Amik Gölü, Türkiye’nin güneyinde yer alan ve tarih boyunca birçok medeniyete ev sahipliği yapmış olan bir bölgede bulunmaktadır. Antakya ovasında yer alan bu göl, bölgenin en büyük tatlı su kaynaklarından biri olarak kabul ediliyordu. Ancak, gölün sulak alanları, sivrisinek üremesi nedeniyle bölgede yaygın olan sıtma hastalığının yayılmasına neden olmaktaydı.
1940 yılında, pamuk yetiştirmek için ekilebilir toprağı artırmak ve sıtmayı ortadan kaldırmak amacıyla göl çevresindeki alanların ıslah edilmesi ve göl suyunun boşaltılması işlemine başlandı. Gölün geleğenlerini doğrudan Asi Nehri’ne yönlendiren büyük bir akaçlama (drenaj) projesi 1966’dan itibaren Devlet Su İşleri tarafından üstlenildi ve daha sonraki çalışmalar 1970’lerin başında tamamlandı.
Bu projenin amacı, gölün çevresindeki arazilerin sulanması ve tarımın geliştirilmesiydi. Ancak, gölün kurutulması ve yatağının tarım arazileri olarak değerlendirilmesi, bölgede çevresel hasara neden oldu. Gölün çevresindeki yaşam alanları tahrip edildi ve gölün kuruması bölgedeki sulak alanları yok etti.
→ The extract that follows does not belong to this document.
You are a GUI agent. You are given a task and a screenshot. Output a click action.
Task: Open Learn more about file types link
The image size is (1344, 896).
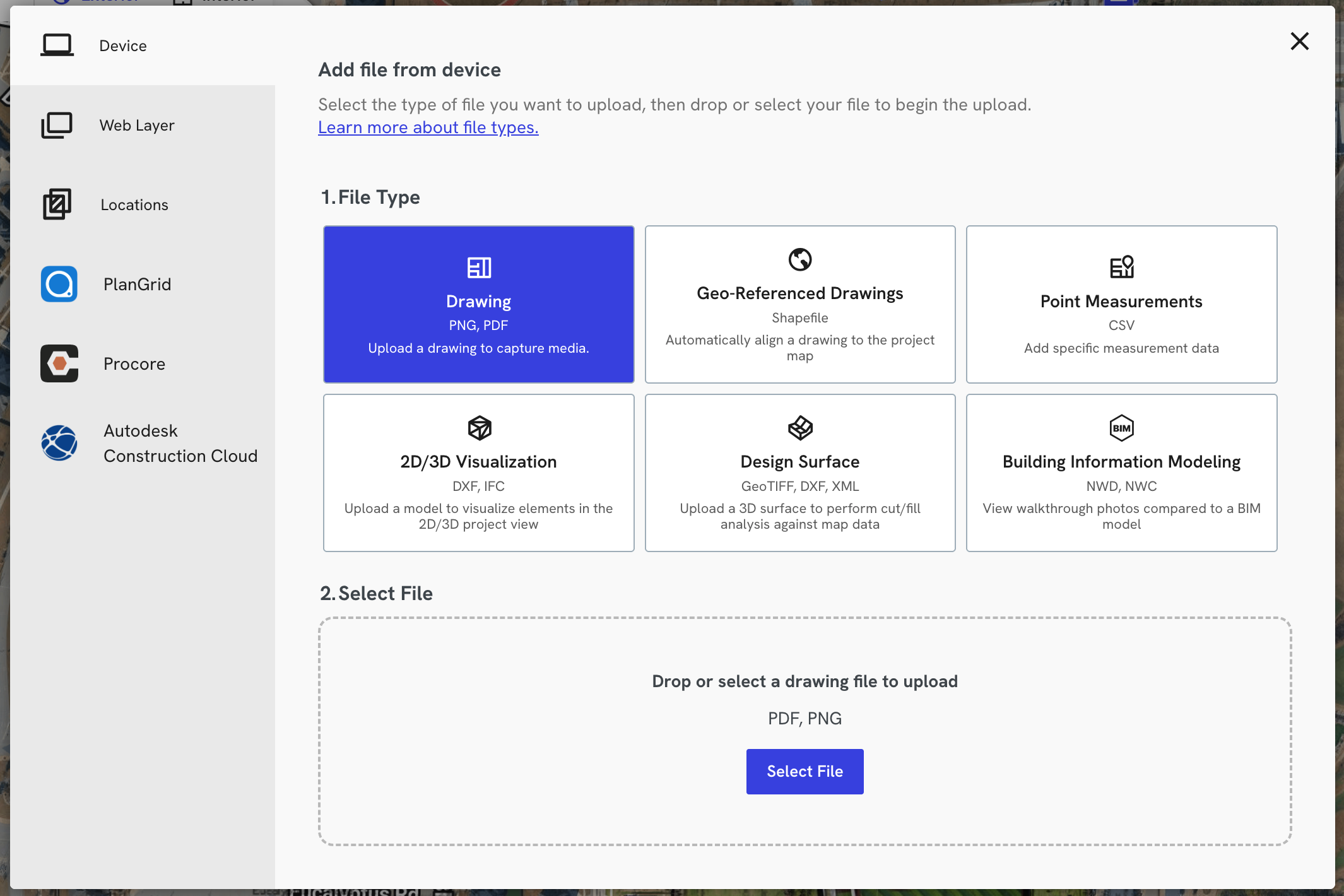428,127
2007 yılında göl yatağının merkezine Hatay Havaalanı inşa edildi. Amik Gölü’nün boşaltılmasının ciddi çevresel hasara yol açtığına dair raporlar giderek artmaktadır. Gölün kurutulmasının ardından değerlendirilen ve sulanan arazi, artan toprak tuzluluğundan etkilenmiş ve verimlilik düşmüştür. Akaçlama çalışmalarına rağmen, birçok bölge hala belirli aralıklarda sular altında kalmaktadır. Bu durum, akaçlama kanallarının sürekli bakımını gerektirir ve kazanılan tarım alanlarının verimliliğini daha da azaltırken, su seviyesi bazı noktalarda ortalama 20 metreden 400 metreye önemli ölçüde düşmüştür. Yeraltı su seviyelerindeki düşüş, çökme vakalarının artmasına ve binalarda ciddi hasara neden olmaktadır.
Amik Gölü, Antakya Ovası’nın en önemli su kaynaklarından biriydi ve kurutulması bölgede önemli çevresel, ekonomik ve sosyal sorunlara neden oldu.